Joseph Sasseville Roy (21 August 1895 - 10 April 1970) was a Quebec businessman and political figure who represented Gaspé in the House of Commons of Canada as an Independent Conservative and then as an Independent member from 1940 to 1945.

A native of Cap-Chat and the son of Wilfrid Roy, Joseph Sasseville Roy married Hélène, the daughter of Trefflé Baillargeon, in 1920. He ran unsuccessfully in the riding of Abitibi for a seat in the Legislative Assembly of Quebec in 1927 and 1931 as a Quebec Conservative Party candidate.

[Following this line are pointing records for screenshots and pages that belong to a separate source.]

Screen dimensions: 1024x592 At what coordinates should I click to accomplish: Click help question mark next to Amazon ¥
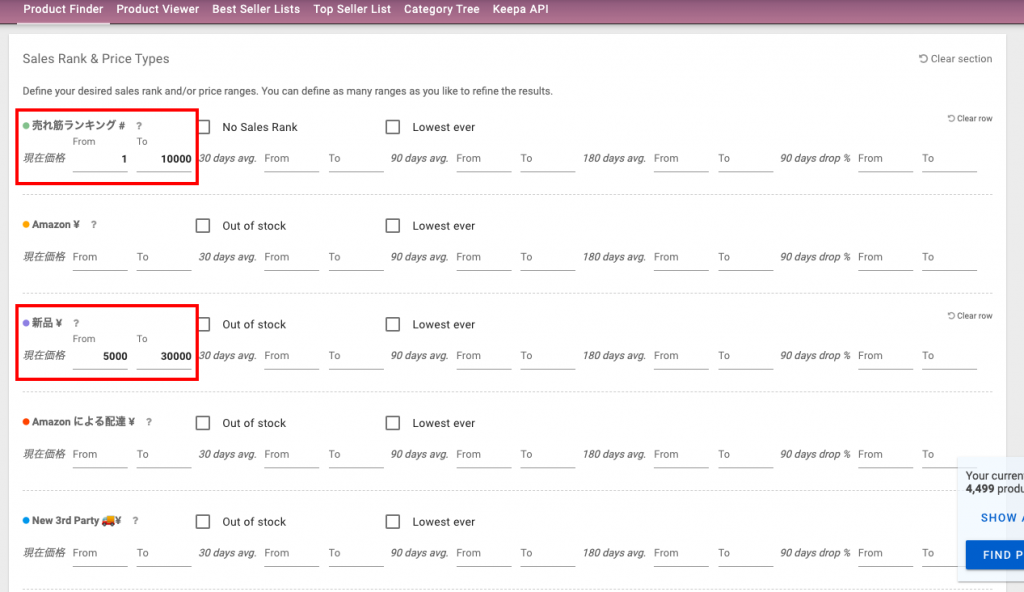(94, 225)
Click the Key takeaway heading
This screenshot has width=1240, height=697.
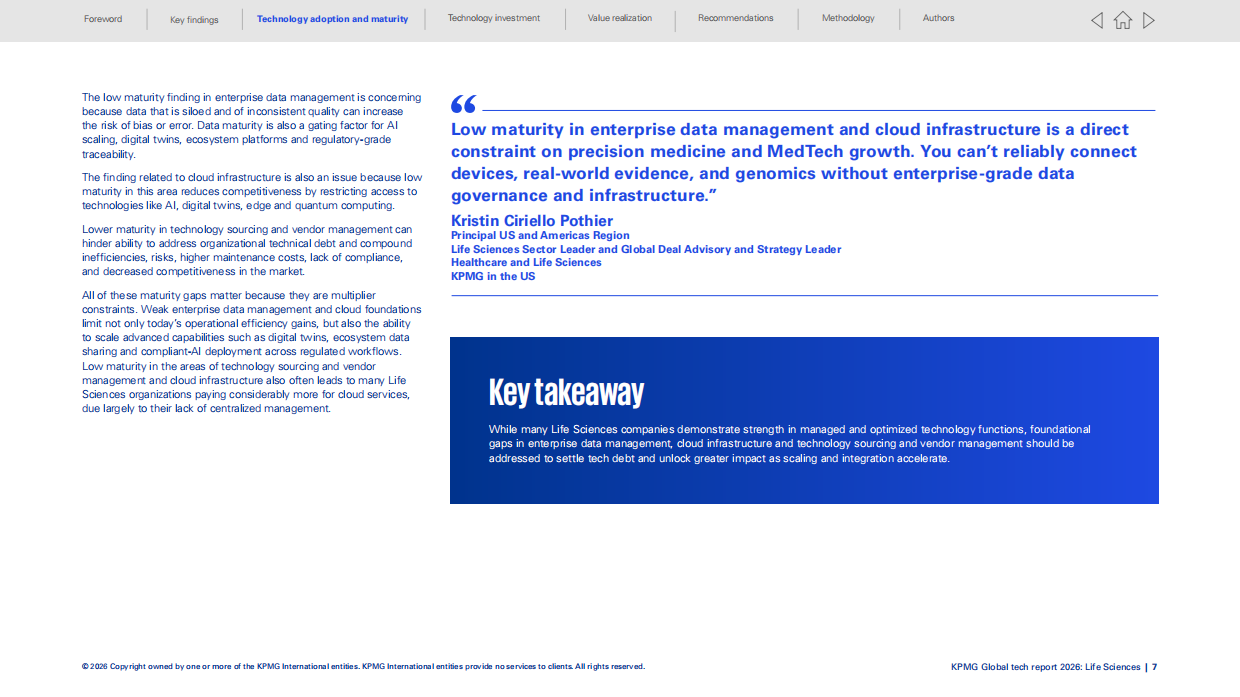pos(566,392)
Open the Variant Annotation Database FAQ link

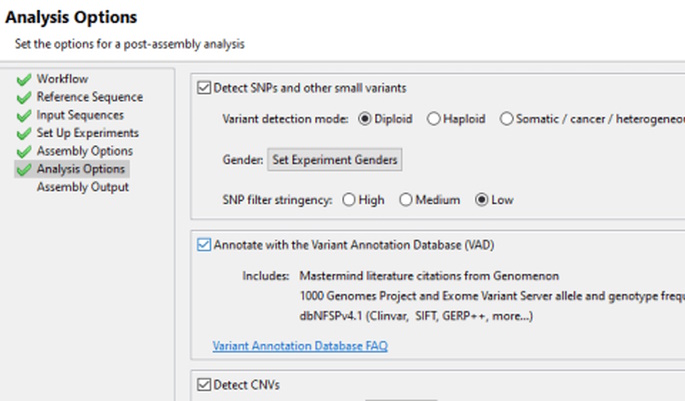[300, 346]
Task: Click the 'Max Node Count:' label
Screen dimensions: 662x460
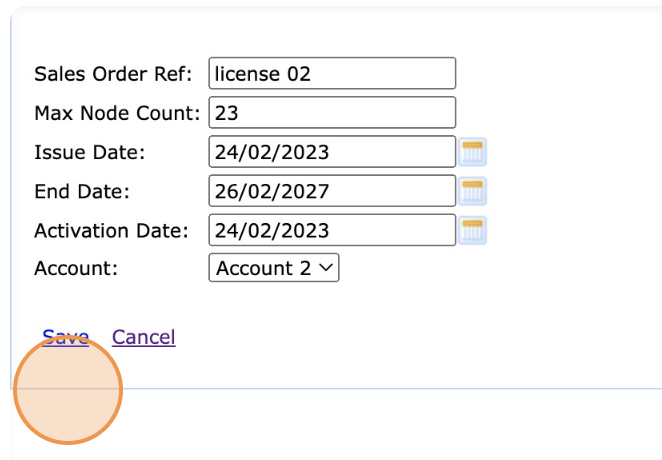Action: [118, 113]
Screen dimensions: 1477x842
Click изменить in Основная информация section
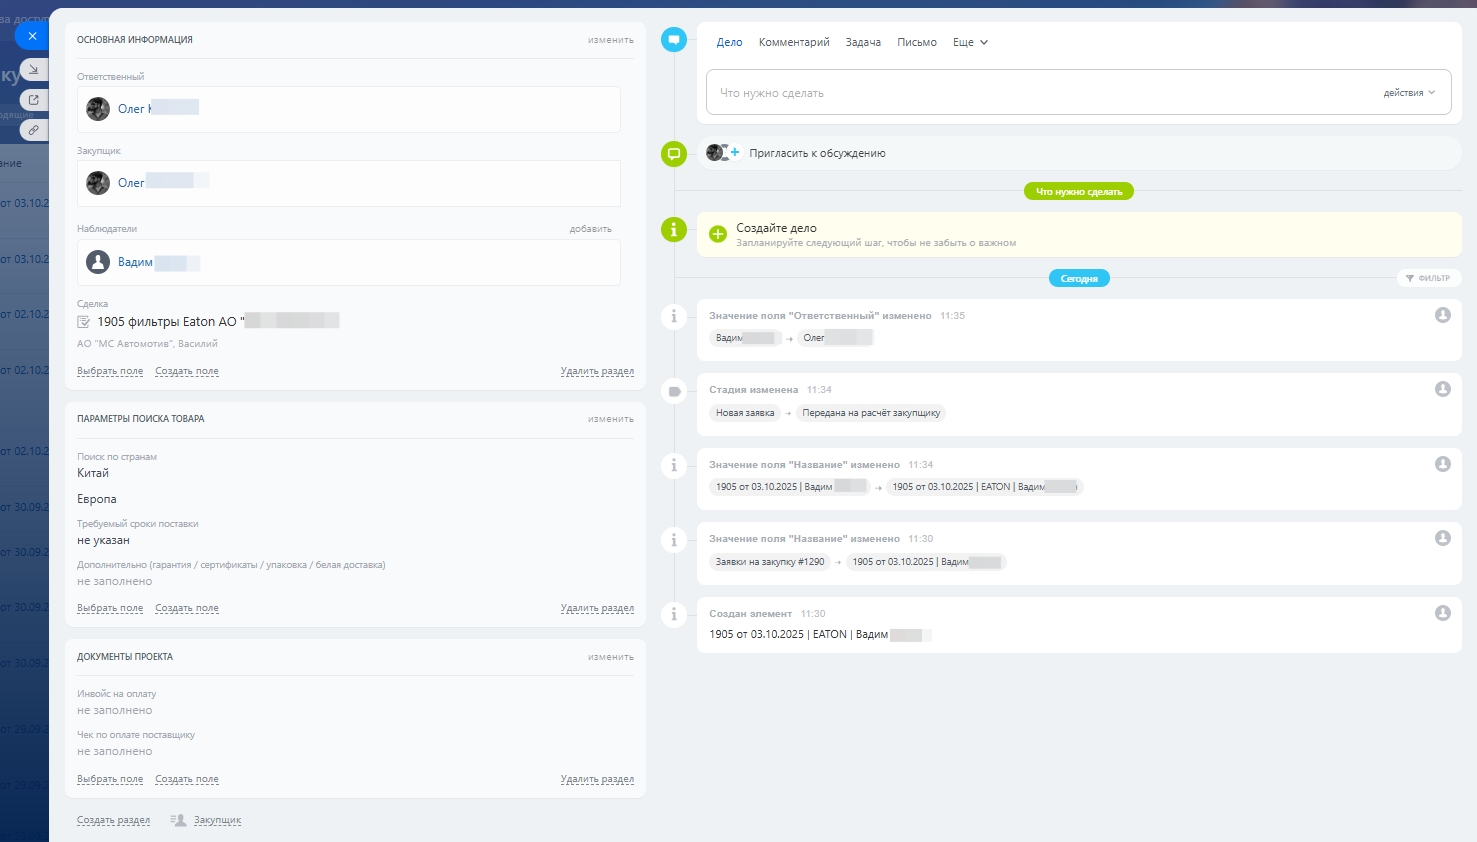pos(610,40)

Roy distanced himself from the Conservatives in 1941 after disagreeing with them on the subject of conscription and subsequently joined the "Independent Group" of anti-conscription MPs led by Frédéric Dorion. He was unsuccessful in his re-election bids to represent the Gaspé constituency in 1945 when he ran for re-election as an independent and again in 1949 when he was the Progressive Conservative candidate. During World War II, he was criticized by the Canadian military for raising the issue of German U-boat attacks in the Gulf of Saint Lawrence. He wished to ensure that merchant ships were being protected; the military wished to prevent information leaking back to the enemy.

In 1961, Sasseville Roy was nominated for the position of president of the Federal Progressive Conservative Association of Quebec but withdrew in favour of Luce Pelland-Sauvé, the widow of Paul Sauvé. He died in 1970.